**Selected text**
It has already been two years since we started with the Commie Crud (tm Sgt. Mom) and what a two years it has been. I have occasionally put out a dispatch from the front lines of industrial distribution here in the USA and thought it might be a good time to give an update.
Inventories are up in all sectors of my business and every distributor is hoarding as much stuff as their banks will allow. Production patterns are impossible to predict as there always seems to be another calamity in line whether it is Delta, Omicron, another freeze coming to Texas, and so on. It is relentless, never ending and exhausting. Every single day we go to work there is a problem of some sort. The good news is that it isn’t even a surprise anymore it is just part of the daily grind.
Where in the past we had smooth curves that were developed over decades of normal pattern buying, now it is all spikes all over the place. It is literally impossible to forecast correctly. So you load up the barn and sort of hope. Honestly, that is true, sad as it seems.
In the beginning of the Covidian Era, finished goods were the huge problem and still are. I thought it would be parts. Parts have held out pretty nicely until the last few months and we are now seeing issues across many vendors. It’s all about huge demand and problems with the workforce along with lingering transportation issues. Anything made “over there” like ductless mini splits are hopeless at this point. They just “show up” and we sell out and hope to see more. The companies can’t even tell us when things will arrive on a timely basis.

[Pixel coordinate grounding data]
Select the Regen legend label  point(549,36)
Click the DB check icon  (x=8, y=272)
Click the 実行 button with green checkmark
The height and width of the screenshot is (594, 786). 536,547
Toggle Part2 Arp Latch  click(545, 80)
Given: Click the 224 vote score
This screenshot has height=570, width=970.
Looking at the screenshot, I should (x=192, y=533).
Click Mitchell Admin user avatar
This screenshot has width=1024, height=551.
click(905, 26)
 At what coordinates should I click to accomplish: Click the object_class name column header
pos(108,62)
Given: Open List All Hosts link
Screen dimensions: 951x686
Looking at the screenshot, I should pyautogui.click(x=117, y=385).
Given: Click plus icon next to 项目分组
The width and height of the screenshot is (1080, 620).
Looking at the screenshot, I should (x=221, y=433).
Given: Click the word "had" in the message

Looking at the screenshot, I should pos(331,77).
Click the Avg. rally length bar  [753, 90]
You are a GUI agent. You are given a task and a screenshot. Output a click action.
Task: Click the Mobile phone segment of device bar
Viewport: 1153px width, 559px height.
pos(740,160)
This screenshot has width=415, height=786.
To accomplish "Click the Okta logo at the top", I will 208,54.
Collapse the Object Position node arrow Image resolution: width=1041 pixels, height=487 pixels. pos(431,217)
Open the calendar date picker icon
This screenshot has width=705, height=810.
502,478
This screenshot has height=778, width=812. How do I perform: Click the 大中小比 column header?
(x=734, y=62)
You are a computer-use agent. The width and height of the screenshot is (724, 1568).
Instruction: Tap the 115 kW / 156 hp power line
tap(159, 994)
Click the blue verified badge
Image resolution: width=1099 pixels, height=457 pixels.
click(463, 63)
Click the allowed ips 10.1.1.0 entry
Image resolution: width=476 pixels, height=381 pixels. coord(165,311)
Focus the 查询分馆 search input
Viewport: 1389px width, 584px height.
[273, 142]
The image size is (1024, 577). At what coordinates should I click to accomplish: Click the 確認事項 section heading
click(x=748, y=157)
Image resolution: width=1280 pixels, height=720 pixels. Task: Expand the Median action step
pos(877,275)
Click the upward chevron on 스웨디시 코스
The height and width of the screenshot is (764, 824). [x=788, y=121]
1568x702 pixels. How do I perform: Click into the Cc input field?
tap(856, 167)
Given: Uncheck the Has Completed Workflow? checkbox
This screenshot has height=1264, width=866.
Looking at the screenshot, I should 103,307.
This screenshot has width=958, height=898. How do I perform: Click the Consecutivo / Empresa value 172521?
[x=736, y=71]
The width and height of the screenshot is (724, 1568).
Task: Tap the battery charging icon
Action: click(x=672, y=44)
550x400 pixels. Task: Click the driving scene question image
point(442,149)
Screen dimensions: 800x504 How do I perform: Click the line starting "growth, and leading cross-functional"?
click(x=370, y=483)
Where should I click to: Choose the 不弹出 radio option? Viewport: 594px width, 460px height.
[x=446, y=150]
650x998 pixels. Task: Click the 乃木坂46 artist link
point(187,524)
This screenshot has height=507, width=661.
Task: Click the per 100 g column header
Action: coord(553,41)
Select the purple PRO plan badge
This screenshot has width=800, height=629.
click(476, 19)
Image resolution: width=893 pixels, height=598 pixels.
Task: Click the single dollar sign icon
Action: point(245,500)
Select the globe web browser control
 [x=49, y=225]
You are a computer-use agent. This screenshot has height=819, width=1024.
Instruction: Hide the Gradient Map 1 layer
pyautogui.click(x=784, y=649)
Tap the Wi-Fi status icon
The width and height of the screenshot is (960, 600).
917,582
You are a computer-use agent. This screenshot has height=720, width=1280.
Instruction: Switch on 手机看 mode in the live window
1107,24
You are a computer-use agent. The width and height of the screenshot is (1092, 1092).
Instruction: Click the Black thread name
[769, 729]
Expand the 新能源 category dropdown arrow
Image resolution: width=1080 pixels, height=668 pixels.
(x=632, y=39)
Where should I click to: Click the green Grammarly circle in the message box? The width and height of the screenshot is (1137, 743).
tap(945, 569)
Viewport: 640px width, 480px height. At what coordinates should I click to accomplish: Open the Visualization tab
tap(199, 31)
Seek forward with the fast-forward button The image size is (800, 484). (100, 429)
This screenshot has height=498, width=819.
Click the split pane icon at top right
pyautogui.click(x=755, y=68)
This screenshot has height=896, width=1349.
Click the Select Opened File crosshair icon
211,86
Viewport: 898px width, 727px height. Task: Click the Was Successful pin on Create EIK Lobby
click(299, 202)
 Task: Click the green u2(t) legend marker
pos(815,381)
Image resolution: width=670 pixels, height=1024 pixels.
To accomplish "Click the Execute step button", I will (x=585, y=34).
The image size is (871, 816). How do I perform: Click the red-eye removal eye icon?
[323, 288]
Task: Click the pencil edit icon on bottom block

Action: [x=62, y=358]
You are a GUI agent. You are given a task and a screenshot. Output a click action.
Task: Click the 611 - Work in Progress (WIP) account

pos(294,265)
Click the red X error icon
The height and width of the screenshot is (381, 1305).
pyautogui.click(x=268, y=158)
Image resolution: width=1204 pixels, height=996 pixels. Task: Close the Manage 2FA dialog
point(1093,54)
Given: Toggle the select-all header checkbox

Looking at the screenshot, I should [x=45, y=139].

**Exercise requirements**
Extend the account of supply problems in industrial distribution, starting after its last sentence.

**Result for this exercise**
There really doesn’t seem to be too much light at the end of the tunnel, and there was at least a little six months ago. All industry people that I talk to are saying at least another year of this and maybe more. Prices are skyrocketing on pretty much everything but again, we are used to that now.
The good news is that we are flexible and able to find new vendors and solutions. If we were a large lumbering company with no room for change, it would be different but we are well financed, have a great bank relationship and are making new friends all the time.
So it’s tough again, but we are sort of steeled now. I know this isn’t much of an update really, but there it is.
It burns me crisp when I hear about teachers going on strike or when I see a tribute to medical people as if they are the only ones working hard through this. Not that I have anything against medical people, but give the rest of us “essentials” some love once in a while. Next time you see or hear something like that, mentally thank your auto mechanics, grocery workers, truck drivers, utility workers, HVAC techs, factory workers, and everyone else who hasn’t missed a day of work through this whole shebang. We are all exhausted too and would like to think that we are helping society by keeping machines running, people moving and fed, and structures lit, warm and/or cool.